BEGIN EXCERPT TO READ

A new type of bone graft is on the horizon, thanks to researchers led by the Queen Mary University of London (QMUL). The scientists have developed a new type of synthetic bone that enhances the body’s own ability to regenerate bone tissue, and it could improve outcomes for patients.

The study detailing the research, published in the Journal of Materials Science: Materials in Medicine, explained that the new graft — called Inductigraft — was able to guide bone tissue regeneration in as little as four weeks. Defects were evaluated at four, eight, and 12 weeks, and the new graft’s performance matched up with that of the clinical gold standard, called autograft. Autograft is made up of the patient’s own bone, containing living cells and growth factors.

Bone grafts are a surgical procedure used to fix bones damaged from trauma, or help with problem joints. It is also useful for helping bone grow around implanted devices, such as a knee replacement.

“Our challenge is to develop a graft that’s as clever as bone,” said Dr. Karin Hing, co-author of the study and reader in Biomedical Materials at QMUL’s Institute of Bioengineering, in a statement. “For this synthetic graft, we looked at the mechanics of how bone adapts to its environment and changed both the chemical and physical composition of the graft, specifically how the holes within the structure are placed and interconnected.”

END EXCERPT TO READ
BEGIN DATA EXTRACTS

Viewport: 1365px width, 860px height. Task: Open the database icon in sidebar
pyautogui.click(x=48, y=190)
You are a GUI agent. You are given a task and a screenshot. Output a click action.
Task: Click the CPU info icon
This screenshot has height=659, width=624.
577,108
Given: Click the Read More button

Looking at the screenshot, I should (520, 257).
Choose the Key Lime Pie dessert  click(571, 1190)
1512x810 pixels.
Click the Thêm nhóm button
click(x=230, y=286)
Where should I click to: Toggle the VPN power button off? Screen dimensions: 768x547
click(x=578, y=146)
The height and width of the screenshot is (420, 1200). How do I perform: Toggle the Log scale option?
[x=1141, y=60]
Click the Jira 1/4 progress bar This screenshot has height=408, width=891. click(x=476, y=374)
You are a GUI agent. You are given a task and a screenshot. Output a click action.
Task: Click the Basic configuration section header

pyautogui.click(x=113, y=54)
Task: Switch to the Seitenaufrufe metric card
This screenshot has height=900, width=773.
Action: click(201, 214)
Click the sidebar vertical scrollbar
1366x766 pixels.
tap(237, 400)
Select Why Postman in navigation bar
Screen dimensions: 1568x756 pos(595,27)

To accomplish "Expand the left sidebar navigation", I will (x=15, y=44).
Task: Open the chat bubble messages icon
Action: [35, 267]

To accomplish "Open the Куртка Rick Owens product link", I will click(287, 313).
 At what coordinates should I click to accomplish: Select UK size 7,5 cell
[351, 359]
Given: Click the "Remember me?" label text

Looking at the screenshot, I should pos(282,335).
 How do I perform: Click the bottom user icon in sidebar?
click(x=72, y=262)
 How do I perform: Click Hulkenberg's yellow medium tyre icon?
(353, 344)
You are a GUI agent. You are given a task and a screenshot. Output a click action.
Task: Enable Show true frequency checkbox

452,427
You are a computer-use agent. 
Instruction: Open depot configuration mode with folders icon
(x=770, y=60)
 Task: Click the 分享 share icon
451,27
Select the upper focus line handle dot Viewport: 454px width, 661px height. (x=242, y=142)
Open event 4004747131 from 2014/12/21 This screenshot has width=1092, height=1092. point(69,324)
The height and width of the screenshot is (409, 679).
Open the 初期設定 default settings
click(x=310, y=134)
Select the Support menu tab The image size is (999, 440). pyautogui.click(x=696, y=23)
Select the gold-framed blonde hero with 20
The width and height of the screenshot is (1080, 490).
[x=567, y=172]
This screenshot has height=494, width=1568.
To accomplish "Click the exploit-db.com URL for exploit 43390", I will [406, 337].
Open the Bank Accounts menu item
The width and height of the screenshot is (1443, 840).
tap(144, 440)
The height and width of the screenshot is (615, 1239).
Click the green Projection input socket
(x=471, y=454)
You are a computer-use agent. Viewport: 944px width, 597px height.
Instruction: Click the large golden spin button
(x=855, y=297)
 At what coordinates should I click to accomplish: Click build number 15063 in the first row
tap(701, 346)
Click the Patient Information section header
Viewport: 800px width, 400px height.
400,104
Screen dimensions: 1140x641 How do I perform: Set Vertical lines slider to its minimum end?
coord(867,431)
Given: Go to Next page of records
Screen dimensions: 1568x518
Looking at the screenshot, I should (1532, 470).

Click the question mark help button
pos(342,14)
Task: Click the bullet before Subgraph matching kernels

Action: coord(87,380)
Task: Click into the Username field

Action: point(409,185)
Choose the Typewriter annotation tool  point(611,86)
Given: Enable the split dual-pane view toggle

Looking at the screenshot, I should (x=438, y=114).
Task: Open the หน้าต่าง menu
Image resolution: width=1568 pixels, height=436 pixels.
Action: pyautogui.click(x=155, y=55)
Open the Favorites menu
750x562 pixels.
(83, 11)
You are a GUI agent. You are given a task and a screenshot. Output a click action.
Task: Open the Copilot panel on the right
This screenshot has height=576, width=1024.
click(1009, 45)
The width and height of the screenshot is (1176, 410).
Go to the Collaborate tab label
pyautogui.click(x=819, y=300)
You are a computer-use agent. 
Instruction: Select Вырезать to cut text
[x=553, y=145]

END DATA EXTRACTS

## THINGS TO DO
1 – Answer these from the bone graft article:
(a) At which points were the defects evaluated?
(b) What does autograft consist of?
(c) What is Dr. Karin Hing's position at QMUL?
2 – Using the bone graft article, explain in one to three sentences what led the researchers to change the graft's composition, and which structural feature they altered.
3 – Pick up the bone graft article after its final sentence and continue it.
The data entries are separate material unrelated to the bone graft article.

## RESPONSES IN ORDER
1 –
(a) At four, eight, and 12 weeks.
(b) The patient's own bone, containing living cells and growth factors.
(c) Reader in Biomedical Materials at QMUL's Institute of Bioengineering.

2 – Their challenge was to develop a graft as clever as bone, so they looked at the mechanics of how bone adapts to its environment. Based on this, they changed both the chemical and physical composition of the graft, specifically how the holes within the structure are placed and interconnected.

3 –
The researchers manipulated the pore structure of the graft to best imitate natural bone tissue. Hing said that the study has major implications for those suffering from skeletal injuries, and for surgeons.

“At the moment, the preference is to use the patient’s own tissue to create or enhance bone grafts. However, our results show that Inductigraft can be just as effective, with the advantage that the patient doesn’t have to undergo additional surgery to harvest the autograft.”

This breakthrough builds upon past research conducted at QMUL, where researchers added silicate into hydroxyapatite, a traditional synthetic substitute material containing calcium and phosphate, which is chemically similar to natural bone mineral. This enhanced the graft chemistry, and scientists found that the combination of optimized chemistry and pore structure was better at guiding cells to differentiate into cells that produce bone tissue, in both laboratory and body settings.

More research, funded by two spin-outs from QMUL, is currently underway to examine the mechanism by which Inductigraft is capable of guiding bone formation.

Source: Hutchens S, Campion C, Assad M, Chagnon M, Hing K. Efficacy of silicate-substituted calcium p0hosphate with enhanced strut porosity as a standalone graft substitute and autograft extender in an ovine distal femoral critical defect model. Journal of Materials Science: Materials in Medicine. 2015.